> Finally, I've seen various reports that the practical size limit of a BEAM cluster is in the range of 50-100 nodes. The reason for this is that BEAM cluster establishes a fully connected mesh (each node maintains a TCP connection to all other nodes), so at some size this starts to cause problems. As far as I know, the OTP team is working to improve this, but as of OTP 22 it is still not done.
I've run clusters of 1-2k machines at my last job (maybe it was bigger, but I can't remember for sure). Holding a TCP connection to each other node is not a problem --- we certainly had a lot more connected clients than connected servers, tuning memory for buffers can be an issue on low ram systems. Global can get to be a problem, I'm not sure of the state in open source OTP, but if you have multiple nodes contending on the pg2 global lock for a group, it can get really slow; there's ways to make that better, but you do need to be careful not to introduce new deadlocks. If it's still using the simple method of try to lock everyone, if unsuccessful unlock and wait a bit and try again doesn't work well under significant contention or if one (or more) nodes is unhealthy and running slowly, but staying online.

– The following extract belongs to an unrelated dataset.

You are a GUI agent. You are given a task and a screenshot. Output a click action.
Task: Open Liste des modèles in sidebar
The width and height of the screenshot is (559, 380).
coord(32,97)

The quality of network needed really depends on your tick timeouts, and the amount of data you're transmitting. Dist will work with slow and lossy networks as long as it can get a ping transmitted often enough. I think the default tick time is 30 seconds, and four failed ticks disconnects, so you really just need pings coming through once every two minutes, and for your OS not to give up on the TCP connection.
It wouldn't work well for mobile, but between two reasonably connected datacenters, it should be fine. Anyway, dist should only be used between nodes at the same trust level --- anything you can do on one node can be done from the other node; consider it a bidirectional shell. I've debugged plenty of cases where an intermediate link was congested resulting in very low throughput, and tens of minute message delays on dist; it was still working ok --- just anything synchronous would take forever.

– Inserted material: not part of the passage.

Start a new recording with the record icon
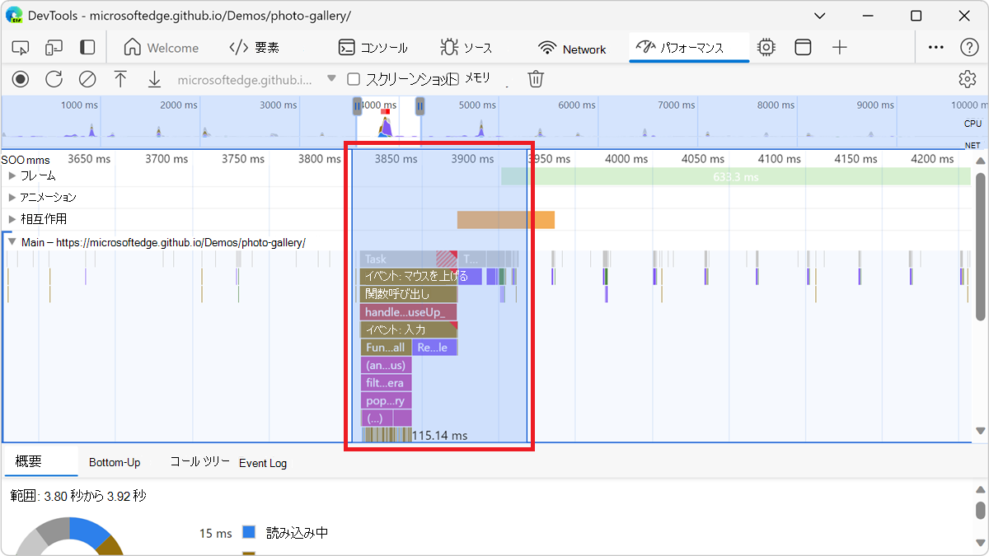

>First, in my opinion distributed BEAM is mostly intended to run on a network which is fast and more reliable (such as local network). While in theory it can also work on a less reliable/slower network (e.g. geographically dispersed machines connected via Internet), in practice you might experience more frequent netsplits which could cause various problems, such as worse performance or less consistency.
This is exactly why I wasn't excited about LiveView[1]. It felt like a step backwards in terms of human-centric design. Another tool that makes us consider our network bars first and our life second.

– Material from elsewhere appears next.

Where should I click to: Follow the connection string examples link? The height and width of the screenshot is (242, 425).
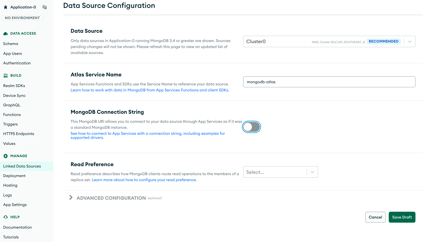point(147,134)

In general, I'm kind of disappointed that Elixir isn't leading the way on decentralized and offline-first technology, but I guess it's a limitation of BEAM running on small/low-powered devices?
Have you actually tried it on a cellphone though? LiveView works decently enough for me over my cell phone connection even when using a vpn. I wouldn’t want say a todo app made using LiveView, but for dashboards and other sites which require server data anyways it does fine. Oddly I find LiveView can even feel subjectively faster than an SPA making a discrete request and then rendering the result.
https://www.reddit.com/r/elixir/comments/bronlx/discover_wha...